### RECORDS FOR THE TASK

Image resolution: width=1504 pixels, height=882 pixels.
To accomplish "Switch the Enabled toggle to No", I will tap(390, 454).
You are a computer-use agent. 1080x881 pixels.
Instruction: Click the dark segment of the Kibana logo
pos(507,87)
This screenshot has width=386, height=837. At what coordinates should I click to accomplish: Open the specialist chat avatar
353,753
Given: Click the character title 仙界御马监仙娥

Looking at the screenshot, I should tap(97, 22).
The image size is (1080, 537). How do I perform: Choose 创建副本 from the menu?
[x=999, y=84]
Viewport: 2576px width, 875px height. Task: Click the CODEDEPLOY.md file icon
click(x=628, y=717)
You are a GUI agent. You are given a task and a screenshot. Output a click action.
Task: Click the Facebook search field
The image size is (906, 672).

### PROBLEM
Among the lines above, find those containing the word "pixels" and copy each.

### ANSWER SPACE
Image resolution: width=1504 pixels, height=882 pixels.
You are a computer-use agent. 1080x881 pixels.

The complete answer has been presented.